Gov. Jay Inslee has proposed a new state capital gains tax, and it’s generated some buzz among legislators. The proposed tax would affect the state’s top 1.5 percent of earners, raising $800 million over two years for a $39 billion budget. The capital gains tax is part of Inslee’s $1.4 billion in proposed tax increases in the 2015 legislative session.
The capital gains would incur a 7-percent tax on profits above $25,000 for individuals, and $50,000 for joint filers, on the sales of stocks and bonds. The tax also would apply to other assets that earn capital gains, such as property sales with profits of $250,000 for an individual or $500,000 for joint filers, with exemptions for a sales of a primary home.
The tax would be deducted from tax returned filled via federal 1040 — line 13. While the tax doesn’t isn’t calculated according to the filer’s total personal income, it’s expected that the majority of people affected would be the top 1.5 percent of earners, says David Schumacher, director of the Office of Financial Management.
It is estimated that 32,000 taxpayers would pay the capital gains tax, and about 1,000 of those taxpayers would account for half of the amount collected, according to Drew Shirk, the assistant director the Washington Department of Revenue. Shirk and Schumacher spoke at a recent Ways and Means Committee, the Senate’s committee that considers the operating budget.

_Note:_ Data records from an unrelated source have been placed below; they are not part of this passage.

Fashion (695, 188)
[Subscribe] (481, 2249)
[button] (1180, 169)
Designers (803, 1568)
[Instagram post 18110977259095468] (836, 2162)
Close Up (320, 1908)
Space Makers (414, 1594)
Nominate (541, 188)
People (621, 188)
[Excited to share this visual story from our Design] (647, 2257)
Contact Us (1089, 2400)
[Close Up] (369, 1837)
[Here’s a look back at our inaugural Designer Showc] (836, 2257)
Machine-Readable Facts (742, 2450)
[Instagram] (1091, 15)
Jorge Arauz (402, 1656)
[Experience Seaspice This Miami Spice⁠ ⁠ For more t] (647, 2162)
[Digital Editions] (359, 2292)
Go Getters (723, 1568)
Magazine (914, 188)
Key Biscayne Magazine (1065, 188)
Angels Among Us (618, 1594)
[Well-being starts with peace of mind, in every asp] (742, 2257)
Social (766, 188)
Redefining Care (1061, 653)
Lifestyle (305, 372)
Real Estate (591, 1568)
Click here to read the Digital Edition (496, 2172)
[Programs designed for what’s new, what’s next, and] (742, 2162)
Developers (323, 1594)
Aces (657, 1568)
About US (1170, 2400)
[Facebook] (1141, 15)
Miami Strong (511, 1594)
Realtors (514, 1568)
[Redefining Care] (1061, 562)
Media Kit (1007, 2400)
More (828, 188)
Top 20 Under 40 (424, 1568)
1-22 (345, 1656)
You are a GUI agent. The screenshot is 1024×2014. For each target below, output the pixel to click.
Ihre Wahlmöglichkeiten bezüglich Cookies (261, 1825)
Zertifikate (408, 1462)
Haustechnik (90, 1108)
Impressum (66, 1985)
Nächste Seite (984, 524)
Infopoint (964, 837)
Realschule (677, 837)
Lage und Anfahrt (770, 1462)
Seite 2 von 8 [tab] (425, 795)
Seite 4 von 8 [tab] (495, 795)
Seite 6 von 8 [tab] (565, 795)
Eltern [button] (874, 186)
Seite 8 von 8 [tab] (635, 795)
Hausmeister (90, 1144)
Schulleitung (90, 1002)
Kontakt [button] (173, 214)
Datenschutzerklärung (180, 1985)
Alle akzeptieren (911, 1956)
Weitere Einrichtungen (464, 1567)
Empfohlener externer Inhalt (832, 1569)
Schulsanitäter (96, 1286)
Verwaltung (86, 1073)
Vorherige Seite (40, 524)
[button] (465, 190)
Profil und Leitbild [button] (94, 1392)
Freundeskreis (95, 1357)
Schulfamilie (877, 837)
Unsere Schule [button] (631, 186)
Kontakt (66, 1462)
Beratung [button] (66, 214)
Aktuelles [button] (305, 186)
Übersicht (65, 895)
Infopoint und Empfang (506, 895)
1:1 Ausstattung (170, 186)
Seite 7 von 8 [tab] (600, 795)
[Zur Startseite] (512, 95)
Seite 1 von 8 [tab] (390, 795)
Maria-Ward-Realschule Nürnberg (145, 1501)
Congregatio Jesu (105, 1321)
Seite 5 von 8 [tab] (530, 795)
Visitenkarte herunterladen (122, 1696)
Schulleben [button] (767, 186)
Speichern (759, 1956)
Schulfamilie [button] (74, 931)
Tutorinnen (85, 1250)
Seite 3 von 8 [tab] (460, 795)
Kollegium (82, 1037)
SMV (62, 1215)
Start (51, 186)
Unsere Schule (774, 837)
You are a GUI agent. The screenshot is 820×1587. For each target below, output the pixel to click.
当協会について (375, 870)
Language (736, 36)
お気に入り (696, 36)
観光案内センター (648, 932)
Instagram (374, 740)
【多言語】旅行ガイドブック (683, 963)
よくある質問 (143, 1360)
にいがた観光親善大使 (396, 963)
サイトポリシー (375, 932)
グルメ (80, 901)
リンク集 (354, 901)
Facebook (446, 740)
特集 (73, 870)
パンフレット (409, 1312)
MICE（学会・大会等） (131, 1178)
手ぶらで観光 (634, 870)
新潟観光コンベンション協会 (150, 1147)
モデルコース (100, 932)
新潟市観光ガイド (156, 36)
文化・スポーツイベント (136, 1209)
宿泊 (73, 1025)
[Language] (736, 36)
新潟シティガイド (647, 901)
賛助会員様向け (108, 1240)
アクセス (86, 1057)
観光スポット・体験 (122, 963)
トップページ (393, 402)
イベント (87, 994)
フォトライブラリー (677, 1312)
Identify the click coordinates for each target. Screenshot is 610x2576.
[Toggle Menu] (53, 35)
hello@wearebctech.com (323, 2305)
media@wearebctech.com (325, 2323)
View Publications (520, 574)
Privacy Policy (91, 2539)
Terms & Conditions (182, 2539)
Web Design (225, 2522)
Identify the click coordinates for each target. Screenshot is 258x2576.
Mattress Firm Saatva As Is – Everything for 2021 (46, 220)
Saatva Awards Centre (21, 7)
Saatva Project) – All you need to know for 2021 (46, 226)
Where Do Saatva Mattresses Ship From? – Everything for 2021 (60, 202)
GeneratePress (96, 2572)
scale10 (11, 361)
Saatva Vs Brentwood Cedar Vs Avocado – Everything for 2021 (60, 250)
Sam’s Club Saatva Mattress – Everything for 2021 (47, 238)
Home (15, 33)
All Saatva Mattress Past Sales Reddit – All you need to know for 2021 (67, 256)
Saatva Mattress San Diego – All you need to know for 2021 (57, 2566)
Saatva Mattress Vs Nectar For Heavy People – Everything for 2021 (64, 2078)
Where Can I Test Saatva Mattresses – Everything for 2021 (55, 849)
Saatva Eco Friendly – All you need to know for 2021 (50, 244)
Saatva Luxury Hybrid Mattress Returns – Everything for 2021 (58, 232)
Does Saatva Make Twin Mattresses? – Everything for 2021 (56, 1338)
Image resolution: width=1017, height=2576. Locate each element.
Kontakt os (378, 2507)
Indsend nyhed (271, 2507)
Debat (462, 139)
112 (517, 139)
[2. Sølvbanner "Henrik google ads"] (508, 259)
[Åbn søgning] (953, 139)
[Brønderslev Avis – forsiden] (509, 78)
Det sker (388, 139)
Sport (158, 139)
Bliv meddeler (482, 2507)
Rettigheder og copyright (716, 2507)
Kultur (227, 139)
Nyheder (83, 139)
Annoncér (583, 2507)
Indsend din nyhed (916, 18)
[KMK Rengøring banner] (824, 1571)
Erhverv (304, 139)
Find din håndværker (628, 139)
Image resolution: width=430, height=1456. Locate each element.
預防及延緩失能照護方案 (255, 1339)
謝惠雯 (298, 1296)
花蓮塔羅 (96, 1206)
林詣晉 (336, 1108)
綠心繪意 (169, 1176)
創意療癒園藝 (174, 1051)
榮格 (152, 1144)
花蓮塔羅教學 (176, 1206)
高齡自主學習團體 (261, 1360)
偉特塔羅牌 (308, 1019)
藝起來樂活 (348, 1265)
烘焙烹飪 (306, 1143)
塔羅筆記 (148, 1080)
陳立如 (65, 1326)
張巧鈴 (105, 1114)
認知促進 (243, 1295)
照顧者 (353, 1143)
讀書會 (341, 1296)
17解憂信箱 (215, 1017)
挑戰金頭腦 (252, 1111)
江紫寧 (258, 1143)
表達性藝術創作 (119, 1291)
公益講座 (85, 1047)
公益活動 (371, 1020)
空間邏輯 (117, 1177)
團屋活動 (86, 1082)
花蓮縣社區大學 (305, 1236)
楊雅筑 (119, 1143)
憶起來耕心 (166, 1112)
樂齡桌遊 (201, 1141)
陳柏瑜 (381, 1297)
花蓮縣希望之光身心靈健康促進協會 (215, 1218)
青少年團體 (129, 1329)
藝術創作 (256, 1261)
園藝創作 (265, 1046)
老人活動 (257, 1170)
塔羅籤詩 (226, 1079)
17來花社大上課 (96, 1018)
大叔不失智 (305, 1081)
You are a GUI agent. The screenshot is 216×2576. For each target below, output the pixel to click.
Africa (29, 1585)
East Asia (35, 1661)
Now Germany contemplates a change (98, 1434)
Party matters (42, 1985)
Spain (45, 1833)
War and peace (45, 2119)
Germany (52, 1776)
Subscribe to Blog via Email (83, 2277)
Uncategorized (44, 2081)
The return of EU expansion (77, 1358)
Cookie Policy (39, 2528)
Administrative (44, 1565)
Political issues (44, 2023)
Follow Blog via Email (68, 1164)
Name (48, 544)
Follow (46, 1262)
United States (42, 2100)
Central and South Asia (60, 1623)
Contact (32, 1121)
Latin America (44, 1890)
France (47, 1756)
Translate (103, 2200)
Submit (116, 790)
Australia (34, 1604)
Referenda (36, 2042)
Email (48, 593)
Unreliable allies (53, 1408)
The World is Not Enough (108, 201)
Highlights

However, the chairman of the Senate Ways and Means Committee, Sen. Andy Hill, R-Redmond, is skeptical of the proposal. He posed the question of whether capital gains would be a stable source of revenue or if it could be swung by a few very wealthy individuals.
Hill, who represents the home base of many of the Eastside’s high tech companies, also expressed concern that people with high incomes simply will choose to leave.
“Doesn’t that worry us that they might take off and move somewhere else? These people certainly have the means to move,” he said.
Also framing the discussion was a study from the Institute on Taxation and Economic Policy released this month showing the state of Washington has the nation’s hardest tax system for the poor and the easiest for those with large incomes. The top 1 percent of earners in the state pay 2.4 percent of their incomes in state and local taxes, whereas the bottom 20 percent pay 16.8 percent, according to the study.
In comparison, the top earners in California pay 8.7 percent of their income in state and local taxes and the bottom 20 percent pay 10.5 percent. According to Forbes writer Janet Novack, the difference comes from Washington state’s lack of income tax and high reliance on sales taxes and local levies.
Schumacher told the committee the capital gains tax “would not shift us from being a regressive tax state to a progressive tax state, but it does begin to address I think what we feel is an unfairness in our structure.”
Washington Realtors Policy Director Bill Clarke spoke against the lax, saying that a capital gains tax would be bad for people who now plan to sell investment properties such as rental homes.
“Families like that, when they sell a property like that, they do so for a couple of reasons, to send their kids to college, to try to retire, to pay for medical bills, to deal with divorce,” he said to the committee. “This is far more than a tax on the 1 percent.”
But Sonya Campion, whose husband Tom Campion is the founder of national clothing retailer Zumiez, told the committee that people in her family’s position can afford to pay the tax.
“People like me pay six times less than the hardworking Washingtonians who earn $21,000 a year,” she said. “It’s not too much to ask those who have benefited the most from economic growth over the last couple decades to pay a little bit more to fund schools and other investments that benefit all Washingtonians.”
Schumacher also told senators the discussion of capital gains is not a back door to an income tax.
“We have no interest in talking about an income tax,” Schumacher said. “That’s why we chose the capital gains tax as our solution. It’s very different from a income tax.”